In our third week of celebrating Women’s History Month, and we’re happy to introduce Amanda Armstrong, the founder of Beautifully Made Fair Trade. She brings the joy of Haitian artistry beyond the island and into our homes! Inspired by Haitian artisans while working elsewhere in Haiti, her dedication to fair trade has blossomed beyond imagination!
What inspired the start of Beautifully Made?
Our family moved to Haiti back in 2010 and lived there for 3 years. My role was to oversee a children’s home and make sure everything was running smoothly. Along our journey, I came across artisans handcrafting metal from a 55 gallon steel drum. I was so impressed with the creativity and time that went into every piece. I loved the fact that I could help create jobs and empower them through their craftsmanship. After being around poverty each and every day, I wanted to help in creating change. This was one small way to help. I have an interior design degree so my brain started rolling. Twelve years later, I’m still creating designs alongside our artisans in Haiti. We have slowly expanded into India and Kenya.
How is Beautifully Made organized and how many artisan groups do you currently partner with?
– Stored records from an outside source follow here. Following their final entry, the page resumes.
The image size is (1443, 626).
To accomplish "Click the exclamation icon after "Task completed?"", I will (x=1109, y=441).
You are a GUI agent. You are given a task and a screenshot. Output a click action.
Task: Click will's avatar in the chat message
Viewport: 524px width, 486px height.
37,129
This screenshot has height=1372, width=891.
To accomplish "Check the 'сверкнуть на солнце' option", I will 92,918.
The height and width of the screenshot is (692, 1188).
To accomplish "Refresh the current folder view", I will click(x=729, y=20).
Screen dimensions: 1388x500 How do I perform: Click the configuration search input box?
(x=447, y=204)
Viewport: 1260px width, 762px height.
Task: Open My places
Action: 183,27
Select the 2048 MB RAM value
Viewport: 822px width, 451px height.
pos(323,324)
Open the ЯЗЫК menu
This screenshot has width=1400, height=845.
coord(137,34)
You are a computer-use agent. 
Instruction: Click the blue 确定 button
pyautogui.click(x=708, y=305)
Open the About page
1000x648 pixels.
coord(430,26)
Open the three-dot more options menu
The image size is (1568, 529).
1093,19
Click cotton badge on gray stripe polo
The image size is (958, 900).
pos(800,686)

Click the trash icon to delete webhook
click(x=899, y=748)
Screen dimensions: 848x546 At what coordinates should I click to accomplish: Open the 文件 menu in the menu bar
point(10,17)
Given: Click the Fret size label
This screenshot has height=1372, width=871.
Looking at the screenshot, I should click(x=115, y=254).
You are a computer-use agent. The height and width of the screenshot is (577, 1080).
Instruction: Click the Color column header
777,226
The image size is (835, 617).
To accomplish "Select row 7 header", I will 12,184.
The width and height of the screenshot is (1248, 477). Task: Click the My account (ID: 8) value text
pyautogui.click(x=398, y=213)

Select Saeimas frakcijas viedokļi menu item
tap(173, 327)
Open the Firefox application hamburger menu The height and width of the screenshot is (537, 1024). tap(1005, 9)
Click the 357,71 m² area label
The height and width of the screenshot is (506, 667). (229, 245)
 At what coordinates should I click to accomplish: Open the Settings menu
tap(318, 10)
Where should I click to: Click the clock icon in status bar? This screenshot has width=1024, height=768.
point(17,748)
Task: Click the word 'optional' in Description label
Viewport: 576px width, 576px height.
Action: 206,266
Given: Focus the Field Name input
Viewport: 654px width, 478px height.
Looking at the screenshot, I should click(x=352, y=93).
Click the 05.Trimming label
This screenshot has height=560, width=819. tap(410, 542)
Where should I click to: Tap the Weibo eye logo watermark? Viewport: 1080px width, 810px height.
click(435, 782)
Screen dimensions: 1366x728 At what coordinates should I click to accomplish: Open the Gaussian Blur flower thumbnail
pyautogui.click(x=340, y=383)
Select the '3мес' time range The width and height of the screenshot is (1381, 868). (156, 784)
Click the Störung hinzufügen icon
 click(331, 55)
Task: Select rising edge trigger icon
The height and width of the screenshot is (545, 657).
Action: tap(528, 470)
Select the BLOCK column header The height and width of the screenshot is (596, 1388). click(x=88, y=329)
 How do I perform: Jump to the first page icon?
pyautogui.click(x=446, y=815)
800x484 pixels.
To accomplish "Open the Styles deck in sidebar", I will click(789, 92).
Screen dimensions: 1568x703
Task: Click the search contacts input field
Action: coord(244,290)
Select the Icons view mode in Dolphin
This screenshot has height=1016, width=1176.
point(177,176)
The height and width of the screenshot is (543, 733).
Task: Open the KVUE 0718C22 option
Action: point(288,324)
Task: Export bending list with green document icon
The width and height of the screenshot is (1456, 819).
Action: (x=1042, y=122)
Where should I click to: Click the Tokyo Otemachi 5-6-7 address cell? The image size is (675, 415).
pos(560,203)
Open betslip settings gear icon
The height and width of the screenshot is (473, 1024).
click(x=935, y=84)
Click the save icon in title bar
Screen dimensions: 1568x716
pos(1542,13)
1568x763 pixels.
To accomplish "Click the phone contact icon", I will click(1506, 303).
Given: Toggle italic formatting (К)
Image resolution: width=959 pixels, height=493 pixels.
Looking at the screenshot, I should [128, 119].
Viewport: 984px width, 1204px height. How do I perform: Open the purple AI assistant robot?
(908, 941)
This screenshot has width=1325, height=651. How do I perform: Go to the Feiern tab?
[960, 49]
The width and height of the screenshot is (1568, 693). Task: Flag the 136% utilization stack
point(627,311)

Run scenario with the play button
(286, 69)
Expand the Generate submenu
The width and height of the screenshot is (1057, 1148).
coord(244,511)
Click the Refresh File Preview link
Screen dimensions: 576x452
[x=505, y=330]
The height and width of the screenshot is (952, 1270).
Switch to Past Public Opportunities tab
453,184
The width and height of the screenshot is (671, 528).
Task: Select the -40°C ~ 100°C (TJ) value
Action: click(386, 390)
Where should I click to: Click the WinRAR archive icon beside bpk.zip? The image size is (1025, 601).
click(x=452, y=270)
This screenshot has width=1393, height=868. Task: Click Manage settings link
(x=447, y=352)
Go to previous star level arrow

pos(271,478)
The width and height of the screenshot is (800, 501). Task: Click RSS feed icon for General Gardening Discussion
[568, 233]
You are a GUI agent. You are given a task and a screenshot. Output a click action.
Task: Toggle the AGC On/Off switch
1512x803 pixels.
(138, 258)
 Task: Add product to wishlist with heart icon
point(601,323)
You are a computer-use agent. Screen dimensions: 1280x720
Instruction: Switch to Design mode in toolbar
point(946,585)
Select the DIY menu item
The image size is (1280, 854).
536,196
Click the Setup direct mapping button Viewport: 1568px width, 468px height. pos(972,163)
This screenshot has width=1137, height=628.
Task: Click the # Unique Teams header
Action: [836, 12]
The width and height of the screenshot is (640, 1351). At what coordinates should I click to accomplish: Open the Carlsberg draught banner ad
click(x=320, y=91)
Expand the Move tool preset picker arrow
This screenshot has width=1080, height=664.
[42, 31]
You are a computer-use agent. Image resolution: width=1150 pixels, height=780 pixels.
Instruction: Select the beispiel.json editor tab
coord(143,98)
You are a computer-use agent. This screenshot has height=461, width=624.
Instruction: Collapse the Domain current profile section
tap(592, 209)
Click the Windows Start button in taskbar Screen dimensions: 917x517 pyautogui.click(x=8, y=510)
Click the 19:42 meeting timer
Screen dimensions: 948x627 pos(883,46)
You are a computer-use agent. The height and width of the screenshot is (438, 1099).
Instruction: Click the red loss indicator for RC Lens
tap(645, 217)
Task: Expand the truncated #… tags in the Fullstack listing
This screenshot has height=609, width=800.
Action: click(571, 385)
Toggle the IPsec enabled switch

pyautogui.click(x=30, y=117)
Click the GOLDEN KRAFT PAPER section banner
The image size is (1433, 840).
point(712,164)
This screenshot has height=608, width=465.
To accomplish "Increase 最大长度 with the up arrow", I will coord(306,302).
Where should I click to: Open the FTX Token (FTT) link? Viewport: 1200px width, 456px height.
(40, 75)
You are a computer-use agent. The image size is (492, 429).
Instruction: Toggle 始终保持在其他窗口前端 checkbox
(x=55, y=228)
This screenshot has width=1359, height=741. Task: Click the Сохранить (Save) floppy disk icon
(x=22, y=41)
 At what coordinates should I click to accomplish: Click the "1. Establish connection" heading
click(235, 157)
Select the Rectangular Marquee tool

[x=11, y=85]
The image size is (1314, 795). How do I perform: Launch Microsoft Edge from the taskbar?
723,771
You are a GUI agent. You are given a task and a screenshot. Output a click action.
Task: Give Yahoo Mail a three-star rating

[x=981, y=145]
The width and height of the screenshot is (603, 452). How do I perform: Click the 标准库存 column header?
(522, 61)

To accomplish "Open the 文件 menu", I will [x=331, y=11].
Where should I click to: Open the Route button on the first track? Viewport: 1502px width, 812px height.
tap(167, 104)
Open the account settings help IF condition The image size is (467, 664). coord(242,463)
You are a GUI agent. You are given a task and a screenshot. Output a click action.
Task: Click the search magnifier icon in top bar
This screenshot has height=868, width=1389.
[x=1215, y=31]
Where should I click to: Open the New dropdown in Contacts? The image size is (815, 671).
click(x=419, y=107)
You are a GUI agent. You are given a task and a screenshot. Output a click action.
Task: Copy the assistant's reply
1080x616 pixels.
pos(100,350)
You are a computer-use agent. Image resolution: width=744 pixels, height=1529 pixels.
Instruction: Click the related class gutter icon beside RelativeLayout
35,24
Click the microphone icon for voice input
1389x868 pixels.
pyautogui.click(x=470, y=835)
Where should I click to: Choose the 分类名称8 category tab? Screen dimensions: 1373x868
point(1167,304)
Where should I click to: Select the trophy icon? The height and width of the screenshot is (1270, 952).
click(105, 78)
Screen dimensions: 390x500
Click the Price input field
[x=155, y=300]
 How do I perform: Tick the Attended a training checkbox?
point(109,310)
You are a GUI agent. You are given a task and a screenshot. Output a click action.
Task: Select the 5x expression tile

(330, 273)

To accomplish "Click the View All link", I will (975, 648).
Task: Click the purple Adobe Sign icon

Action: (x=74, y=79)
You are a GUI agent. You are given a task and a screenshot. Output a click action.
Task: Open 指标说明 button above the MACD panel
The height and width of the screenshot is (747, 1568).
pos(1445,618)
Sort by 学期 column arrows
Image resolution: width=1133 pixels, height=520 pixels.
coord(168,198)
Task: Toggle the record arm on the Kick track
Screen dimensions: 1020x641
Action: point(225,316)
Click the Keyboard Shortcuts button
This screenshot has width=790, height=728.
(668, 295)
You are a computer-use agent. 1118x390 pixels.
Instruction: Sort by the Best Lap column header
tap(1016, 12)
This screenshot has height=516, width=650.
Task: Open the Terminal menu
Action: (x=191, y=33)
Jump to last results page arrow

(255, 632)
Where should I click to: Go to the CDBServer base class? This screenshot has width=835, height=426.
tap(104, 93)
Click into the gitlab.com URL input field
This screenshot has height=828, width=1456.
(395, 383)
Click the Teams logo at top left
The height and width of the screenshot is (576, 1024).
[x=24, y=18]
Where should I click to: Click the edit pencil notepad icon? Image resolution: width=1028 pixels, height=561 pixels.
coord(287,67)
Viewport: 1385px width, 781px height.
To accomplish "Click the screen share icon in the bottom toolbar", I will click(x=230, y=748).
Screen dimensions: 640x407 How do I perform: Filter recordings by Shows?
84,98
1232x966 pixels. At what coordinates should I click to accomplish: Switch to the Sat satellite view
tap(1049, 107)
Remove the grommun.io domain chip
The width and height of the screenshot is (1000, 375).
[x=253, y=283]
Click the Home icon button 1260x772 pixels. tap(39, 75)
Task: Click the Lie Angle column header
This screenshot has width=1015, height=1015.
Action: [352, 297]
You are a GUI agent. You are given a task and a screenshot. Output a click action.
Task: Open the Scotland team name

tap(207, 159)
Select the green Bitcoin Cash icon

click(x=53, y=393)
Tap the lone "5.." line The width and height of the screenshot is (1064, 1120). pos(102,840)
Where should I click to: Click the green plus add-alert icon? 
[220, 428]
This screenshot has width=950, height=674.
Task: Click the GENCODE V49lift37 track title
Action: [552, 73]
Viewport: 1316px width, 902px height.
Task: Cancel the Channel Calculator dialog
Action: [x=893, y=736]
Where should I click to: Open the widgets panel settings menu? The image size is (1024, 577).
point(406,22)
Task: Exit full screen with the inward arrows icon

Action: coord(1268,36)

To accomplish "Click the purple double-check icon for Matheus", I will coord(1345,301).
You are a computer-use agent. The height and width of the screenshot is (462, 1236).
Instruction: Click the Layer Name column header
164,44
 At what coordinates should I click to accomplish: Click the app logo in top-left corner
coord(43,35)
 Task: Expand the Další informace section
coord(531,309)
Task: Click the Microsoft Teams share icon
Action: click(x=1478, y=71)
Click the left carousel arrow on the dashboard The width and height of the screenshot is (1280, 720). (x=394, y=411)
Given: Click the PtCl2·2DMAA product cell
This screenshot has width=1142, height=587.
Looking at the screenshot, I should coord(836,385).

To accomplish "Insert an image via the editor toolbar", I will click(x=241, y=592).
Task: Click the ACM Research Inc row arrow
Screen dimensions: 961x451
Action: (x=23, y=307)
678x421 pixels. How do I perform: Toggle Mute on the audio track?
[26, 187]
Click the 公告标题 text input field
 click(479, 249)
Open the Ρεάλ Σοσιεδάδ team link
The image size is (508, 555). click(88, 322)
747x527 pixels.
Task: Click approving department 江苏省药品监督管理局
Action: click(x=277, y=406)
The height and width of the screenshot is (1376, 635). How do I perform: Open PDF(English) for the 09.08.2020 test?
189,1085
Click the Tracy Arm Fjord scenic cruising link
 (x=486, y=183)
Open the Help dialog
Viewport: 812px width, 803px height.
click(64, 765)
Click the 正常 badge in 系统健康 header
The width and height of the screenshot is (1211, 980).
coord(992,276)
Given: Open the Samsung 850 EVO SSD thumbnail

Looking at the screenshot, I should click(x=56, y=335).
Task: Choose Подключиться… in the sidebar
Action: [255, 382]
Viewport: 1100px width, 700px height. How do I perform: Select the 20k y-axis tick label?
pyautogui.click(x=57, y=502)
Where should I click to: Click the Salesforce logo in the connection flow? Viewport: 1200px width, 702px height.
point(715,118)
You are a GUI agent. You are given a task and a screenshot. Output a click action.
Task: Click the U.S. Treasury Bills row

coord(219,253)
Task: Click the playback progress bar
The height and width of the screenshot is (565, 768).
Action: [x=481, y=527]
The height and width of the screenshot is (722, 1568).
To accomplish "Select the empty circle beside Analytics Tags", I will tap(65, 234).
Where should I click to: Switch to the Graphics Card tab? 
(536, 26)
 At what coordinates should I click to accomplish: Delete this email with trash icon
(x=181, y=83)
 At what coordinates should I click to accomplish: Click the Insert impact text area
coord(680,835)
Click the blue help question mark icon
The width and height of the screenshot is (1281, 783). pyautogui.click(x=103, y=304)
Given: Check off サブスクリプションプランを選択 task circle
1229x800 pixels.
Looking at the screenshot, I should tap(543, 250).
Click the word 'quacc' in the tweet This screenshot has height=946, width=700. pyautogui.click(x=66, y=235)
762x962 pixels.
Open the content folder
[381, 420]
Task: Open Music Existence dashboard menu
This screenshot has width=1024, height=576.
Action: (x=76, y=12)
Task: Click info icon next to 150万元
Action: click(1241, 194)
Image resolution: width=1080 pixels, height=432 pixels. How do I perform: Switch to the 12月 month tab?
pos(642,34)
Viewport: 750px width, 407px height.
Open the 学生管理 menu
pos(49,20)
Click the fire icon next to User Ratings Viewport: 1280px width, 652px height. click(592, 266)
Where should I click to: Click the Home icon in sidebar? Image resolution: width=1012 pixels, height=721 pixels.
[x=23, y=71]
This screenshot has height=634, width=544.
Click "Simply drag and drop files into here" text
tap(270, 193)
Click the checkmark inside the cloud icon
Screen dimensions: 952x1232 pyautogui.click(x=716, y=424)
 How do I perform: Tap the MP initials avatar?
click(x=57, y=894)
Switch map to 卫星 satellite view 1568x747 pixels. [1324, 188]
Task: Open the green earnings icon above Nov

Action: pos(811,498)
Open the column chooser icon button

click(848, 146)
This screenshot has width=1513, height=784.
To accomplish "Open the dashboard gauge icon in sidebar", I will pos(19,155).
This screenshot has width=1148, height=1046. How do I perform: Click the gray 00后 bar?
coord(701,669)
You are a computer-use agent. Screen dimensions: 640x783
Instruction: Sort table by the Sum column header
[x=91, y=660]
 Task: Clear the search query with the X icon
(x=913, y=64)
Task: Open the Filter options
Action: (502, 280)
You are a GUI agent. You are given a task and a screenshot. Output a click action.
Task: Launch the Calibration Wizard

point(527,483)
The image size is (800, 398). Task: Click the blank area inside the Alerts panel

Our artisans in Haiti have small individual shops (like 8 x 10 spaces or so). These shops are all located in one small village. Each artisan displays their product on the walls in their shop. They handcraft each piece outside on the dirt ground. We work with ten different artisans in this village. Each artisan has a group that works under them. Our artisans in Kenya have a workshop that has 20 artisans. Our one artisan in India creates his products from his home.
I also oversee a children’s home in Haiti. Each purchase of our products supports our 24 kids. Our kids were once “restavek” (child slave) and living in extreme poverty. The home was opened in 2014 and called Freedom House Haiti. www.freedomhousehaiti.com
We know that every business had to pivot during the pandemic. How has COVID impacted the way the artisans work and/or how you work with them?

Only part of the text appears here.